Friday, 19 December 2014
Mary-Alix Kaczmarek, University of Lausanne, Lausanne, Switzerland, Leo Jonda, University of Papua New Guinea, Earth Sciences Division, Port-Moresby, Papua New Guinea and Hugh L Davies, University of Papua New Guinea, Port Moresby, Papua New Guinea
Abstract:
The Marum ophiolite in Papua New Guinea described an ultra-depleted mantle made by dunite and harzburgite showing compositions of supra-subduction zone peridotite. This depleted mantle has been fertilised by diffuse crystallisation of a low proportion of clinopyroxene in the dunite and formation of ol-websterite and ol-clinopyroxenite at cm scale cross-cutting the foliation and the primary pyroxenite layering. This percolating melt shows silica-rich magnesian affinities (boninite-like) related to supra-subduction zone in a fore-arc environment. The peridotite has also been percolated by a melt with more tholeiite affinities precipitating plagioclase-rich wehrlite and thin gabbroic veins.

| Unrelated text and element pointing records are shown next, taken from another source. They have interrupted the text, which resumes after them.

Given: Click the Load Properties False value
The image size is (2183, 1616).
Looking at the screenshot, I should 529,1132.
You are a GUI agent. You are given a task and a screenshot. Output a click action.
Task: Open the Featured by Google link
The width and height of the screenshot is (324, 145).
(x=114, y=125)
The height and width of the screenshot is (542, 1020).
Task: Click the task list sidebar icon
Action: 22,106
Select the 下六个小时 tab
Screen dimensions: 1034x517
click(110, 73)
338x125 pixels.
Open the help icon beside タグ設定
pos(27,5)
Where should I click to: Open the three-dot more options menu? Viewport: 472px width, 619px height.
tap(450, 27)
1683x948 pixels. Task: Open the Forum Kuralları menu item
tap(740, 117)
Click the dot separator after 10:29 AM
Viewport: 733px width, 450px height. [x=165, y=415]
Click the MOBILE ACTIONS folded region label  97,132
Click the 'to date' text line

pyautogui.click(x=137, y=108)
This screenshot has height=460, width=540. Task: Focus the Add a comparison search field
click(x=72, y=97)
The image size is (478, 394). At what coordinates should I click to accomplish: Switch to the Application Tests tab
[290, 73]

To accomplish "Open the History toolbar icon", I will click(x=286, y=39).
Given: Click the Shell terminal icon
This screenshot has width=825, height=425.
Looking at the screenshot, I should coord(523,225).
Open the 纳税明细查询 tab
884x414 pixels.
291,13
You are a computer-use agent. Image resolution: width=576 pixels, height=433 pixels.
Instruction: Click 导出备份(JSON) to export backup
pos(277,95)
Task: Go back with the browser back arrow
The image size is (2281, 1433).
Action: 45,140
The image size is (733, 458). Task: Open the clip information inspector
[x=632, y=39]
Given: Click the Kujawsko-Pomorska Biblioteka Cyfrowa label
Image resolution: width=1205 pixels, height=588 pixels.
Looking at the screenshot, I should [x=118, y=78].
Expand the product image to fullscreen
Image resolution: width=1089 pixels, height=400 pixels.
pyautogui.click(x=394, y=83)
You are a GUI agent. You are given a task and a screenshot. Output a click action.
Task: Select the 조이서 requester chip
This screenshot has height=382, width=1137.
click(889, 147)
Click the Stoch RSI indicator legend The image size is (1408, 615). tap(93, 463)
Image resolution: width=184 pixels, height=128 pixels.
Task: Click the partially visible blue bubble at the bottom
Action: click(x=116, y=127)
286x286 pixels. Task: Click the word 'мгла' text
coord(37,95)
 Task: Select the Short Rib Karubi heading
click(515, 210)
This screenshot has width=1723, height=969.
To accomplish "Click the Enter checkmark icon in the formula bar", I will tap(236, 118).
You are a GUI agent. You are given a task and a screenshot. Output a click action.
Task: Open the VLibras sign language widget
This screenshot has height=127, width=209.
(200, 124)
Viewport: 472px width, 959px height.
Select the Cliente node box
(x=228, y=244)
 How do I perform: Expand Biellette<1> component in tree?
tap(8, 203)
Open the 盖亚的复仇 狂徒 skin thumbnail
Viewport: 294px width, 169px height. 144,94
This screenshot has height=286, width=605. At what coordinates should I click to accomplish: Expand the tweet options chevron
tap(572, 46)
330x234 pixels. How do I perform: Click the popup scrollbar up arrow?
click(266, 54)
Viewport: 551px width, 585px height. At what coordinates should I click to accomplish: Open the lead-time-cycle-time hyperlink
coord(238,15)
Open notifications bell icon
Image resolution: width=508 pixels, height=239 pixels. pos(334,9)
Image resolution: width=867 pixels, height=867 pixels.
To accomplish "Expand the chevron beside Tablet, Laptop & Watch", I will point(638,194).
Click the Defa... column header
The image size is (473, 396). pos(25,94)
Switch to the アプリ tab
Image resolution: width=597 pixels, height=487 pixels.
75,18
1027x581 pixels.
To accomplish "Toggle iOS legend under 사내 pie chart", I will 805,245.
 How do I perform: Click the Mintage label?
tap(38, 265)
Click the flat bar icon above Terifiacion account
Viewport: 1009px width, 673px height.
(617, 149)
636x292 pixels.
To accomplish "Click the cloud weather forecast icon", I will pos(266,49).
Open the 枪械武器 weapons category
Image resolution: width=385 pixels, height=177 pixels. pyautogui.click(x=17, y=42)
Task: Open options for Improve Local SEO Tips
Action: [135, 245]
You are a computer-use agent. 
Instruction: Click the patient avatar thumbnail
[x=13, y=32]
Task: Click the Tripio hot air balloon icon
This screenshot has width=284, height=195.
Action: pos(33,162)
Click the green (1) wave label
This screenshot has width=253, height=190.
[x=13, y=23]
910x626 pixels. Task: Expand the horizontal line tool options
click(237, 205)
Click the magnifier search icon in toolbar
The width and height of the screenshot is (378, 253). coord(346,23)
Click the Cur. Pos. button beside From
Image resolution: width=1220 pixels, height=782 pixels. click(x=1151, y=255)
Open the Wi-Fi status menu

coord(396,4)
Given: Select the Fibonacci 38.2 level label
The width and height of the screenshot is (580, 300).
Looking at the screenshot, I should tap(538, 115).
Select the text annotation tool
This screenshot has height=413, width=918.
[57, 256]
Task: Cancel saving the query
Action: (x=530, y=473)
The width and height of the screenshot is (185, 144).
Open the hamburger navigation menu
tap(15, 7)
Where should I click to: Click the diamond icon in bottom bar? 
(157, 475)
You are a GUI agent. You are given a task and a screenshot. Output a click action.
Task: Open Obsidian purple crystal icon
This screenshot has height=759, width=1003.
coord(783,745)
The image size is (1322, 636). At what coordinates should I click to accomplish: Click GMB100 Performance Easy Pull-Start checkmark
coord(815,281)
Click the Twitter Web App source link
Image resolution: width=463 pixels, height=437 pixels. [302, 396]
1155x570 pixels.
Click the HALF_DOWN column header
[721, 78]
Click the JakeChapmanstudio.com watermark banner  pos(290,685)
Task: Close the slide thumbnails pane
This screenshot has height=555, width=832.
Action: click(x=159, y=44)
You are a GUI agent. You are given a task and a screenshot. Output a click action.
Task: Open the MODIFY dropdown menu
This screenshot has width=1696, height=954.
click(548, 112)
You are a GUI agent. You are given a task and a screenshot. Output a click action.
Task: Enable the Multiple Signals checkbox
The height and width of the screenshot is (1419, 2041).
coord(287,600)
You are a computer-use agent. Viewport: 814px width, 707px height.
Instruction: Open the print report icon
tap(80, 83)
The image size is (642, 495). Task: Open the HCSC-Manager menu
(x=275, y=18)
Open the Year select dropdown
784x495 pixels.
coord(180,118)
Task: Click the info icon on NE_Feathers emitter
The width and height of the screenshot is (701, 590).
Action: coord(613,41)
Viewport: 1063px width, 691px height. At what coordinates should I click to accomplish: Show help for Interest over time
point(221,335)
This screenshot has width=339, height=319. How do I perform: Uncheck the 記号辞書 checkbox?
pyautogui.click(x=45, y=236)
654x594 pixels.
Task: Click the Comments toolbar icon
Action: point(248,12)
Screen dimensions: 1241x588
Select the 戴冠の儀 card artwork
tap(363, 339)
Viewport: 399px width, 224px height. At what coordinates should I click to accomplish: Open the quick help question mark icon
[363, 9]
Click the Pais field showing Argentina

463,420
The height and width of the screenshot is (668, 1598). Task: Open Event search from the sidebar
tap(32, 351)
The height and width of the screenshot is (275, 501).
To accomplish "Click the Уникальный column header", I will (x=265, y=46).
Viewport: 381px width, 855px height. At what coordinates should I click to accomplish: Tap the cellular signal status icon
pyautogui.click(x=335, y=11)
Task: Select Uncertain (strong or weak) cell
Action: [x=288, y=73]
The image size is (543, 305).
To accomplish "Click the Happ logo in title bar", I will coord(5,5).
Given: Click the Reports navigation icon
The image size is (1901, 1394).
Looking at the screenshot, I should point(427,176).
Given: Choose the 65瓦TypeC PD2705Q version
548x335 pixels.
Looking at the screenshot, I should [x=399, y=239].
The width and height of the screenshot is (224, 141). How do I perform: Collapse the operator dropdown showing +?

Crystallographic preferred orientations of minerals show that clinopyroxene and orthopyroxene in the harzburgite and orthopyroxenite veins crystallized under the same deformation constraints as the depleted dunite. However, for low melt proportion, such as the clinopyroxenes in the dunite, their crystallization can be governed by epitaxial growth. Epitaxial growth is also possible in the ol-websterite where an area with low melt fraction (5% of clinopyroxenes), clinopyroxene and orthopyroxene <001> axes are parallel to olivine <100> axes, while in an area with higher melt fraction (28% of clinopyroxenes) clinopyroxenes record their own orientation with <001> axes at nearly 90˚ to the olivine <100> axes suggesting a reorientation of the constraints. The same relationship has been observed within the plagioclase-rich wehrlite suggesting the same deformation conditions during percolation of boninitic affinities melt and a more tholeiitic affinities melt.

The major inferred slip system in olivine is (001)[100] E-type slip with the possible activation of both (001)[100] E-type and (010)[100] A-type slip systems, which are activated at high-temperature low-stress conditions. Olivine E-type slip is predicted to operate within the mantle wedge in a back-arc position however the Marum peridotite has a fore-arc geodynamic position and chemical composition similar to mantle from SSZ. As a consequence, the Marum peridotite is considered as mantle in front of the arc located near the E-type to B-type transition.